The fact that Rowanmoor was not authorised to give advice didn’t preclude it from meeting its regulatory obligations by thinking carefully about the quality of the business it was accepting, he said. 

But the ombudsman clarified the case was not about whether or not Rowanmoor should have provided advice to the client on the Sipp or underlying investment, it was about its relationship with CIB. 

Hammond said: "I also want to again emphasise here that I do not say that Rowanmoor was under any obligation to advise Mr T on the Sipp and/or the underlying investment.

"Refusing to accept an application because it was introduced by a firm that Rowanmoor ought reasonably to have known was not advising customers on the underlying investment, is not the same thing as advising Mr T on the merits of investing and/or transferring to the Sipp."

Hammond pointed out the high risk level of the investment and the sheer volumes of business, which should have sparked a review from Rowanmoor according to TCF principles. 

There were also unregulated parties involved in promoting the TRG investment and RealSipp was misrepresenting its relationship with Rowanmoor, he said. 
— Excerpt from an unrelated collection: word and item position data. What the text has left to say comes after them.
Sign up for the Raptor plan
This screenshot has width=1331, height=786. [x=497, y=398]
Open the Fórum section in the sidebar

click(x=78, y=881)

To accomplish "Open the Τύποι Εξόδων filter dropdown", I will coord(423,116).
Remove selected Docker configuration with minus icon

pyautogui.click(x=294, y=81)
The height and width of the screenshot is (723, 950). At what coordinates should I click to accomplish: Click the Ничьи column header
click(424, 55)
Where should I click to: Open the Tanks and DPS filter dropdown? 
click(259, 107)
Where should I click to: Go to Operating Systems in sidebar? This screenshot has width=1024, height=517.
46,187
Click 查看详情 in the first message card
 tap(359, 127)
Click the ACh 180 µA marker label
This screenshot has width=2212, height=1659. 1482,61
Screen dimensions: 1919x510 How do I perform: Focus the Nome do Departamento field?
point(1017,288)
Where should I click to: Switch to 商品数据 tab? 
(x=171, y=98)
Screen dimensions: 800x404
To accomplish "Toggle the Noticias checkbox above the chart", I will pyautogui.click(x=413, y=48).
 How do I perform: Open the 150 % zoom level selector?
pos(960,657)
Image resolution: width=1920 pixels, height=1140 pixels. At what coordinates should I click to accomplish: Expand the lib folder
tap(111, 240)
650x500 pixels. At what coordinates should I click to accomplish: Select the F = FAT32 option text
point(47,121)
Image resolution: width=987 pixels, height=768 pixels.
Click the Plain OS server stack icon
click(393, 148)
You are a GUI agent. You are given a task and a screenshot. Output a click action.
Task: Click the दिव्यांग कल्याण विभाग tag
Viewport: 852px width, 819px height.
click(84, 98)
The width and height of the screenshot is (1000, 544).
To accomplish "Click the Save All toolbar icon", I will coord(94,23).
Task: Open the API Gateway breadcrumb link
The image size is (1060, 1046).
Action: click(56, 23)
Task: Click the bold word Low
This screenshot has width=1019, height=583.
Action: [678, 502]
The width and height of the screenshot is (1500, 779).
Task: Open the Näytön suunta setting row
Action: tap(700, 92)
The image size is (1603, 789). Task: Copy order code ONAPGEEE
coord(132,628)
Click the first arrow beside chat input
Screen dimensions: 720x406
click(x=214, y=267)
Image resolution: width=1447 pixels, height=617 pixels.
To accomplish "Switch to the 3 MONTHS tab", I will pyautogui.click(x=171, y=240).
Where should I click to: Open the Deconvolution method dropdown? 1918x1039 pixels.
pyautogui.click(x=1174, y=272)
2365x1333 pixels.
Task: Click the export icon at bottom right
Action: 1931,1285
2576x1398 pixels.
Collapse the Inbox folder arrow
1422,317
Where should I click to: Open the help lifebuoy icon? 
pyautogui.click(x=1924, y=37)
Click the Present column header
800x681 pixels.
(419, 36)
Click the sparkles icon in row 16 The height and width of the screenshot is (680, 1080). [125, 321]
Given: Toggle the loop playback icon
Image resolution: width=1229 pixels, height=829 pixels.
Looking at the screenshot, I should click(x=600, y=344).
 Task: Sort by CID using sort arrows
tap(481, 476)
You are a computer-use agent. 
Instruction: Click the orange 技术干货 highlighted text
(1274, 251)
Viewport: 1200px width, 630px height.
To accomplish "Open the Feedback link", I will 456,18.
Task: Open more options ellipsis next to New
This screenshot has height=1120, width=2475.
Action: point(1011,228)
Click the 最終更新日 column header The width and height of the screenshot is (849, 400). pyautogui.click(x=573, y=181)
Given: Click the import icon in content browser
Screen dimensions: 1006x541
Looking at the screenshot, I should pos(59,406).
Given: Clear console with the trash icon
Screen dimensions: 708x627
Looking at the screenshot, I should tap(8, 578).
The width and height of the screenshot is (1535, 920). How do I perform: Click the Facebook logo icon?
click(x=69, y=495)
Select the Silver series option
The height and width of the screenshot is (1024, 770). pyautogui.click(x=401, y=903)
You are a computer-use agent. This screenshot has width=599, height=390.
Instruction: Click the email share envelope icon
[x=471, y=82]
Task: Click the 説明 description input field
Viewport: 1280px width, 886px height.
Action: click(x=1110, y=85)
Hammond said Rowanmoor should have checked with CIB about how it came into contact with potential customers, what its arrangements with TRG were, what exactly RealSipp was doing as the “administrator for the packages”, how and why retail customers were interested in making these investments, whether anyone else was providing information to customers, how it was able to meet with or speak with all customers, and what marketing material was being provided to customers. 

He said: "I think if Rowanmoor had carried out the due diligence I’ve set out above, it would have discovered that most if not all customers introduced by CIB had not received regulated advice about TRG from CIB or anyone else.

"It would have identified its own requirements for accepting business were not being met, and should have known there was a significant risk of consumer detriment as consumers were transferring/switching their existing pension schemes to invest entirely in TRG without the benefit of regulated advice."

He added: "Whilst I accept that CIB is responsible for initiating the course of action that has led to his loss, I consider that Rowanmoor failed to comply with its own regulatory obligations and did not put a stop to that course of action when it had the opportunity and obligation to do so.

"Rowanmoor didn’t have to carry out an assessment of Mr T’s needs and circumstances in order to meet its regulatory requirements, but it did have to treat Mr T fairly under the principles.

"I am satisfied that in the circumstances, for all the reasons given, that it is fair and reasonable to conclude that Rowanmoor should compensate Mr T for the loss he has suffered."

Th Fos is currently handling 886 complaints against Rowanmoor that involve due diligence, the majority in relation to The Resort Group.

They said the current case was one of a number of "sample cases" it was looking at, adding: "Under the DISP resolution rules Rowanmoor is required to take account of previous ombudsman decisions when considering complaints. Therefore our work on the complaints against Rowanmoor is ongoing."

Rowanmoor did not immediately respond to a request for comment.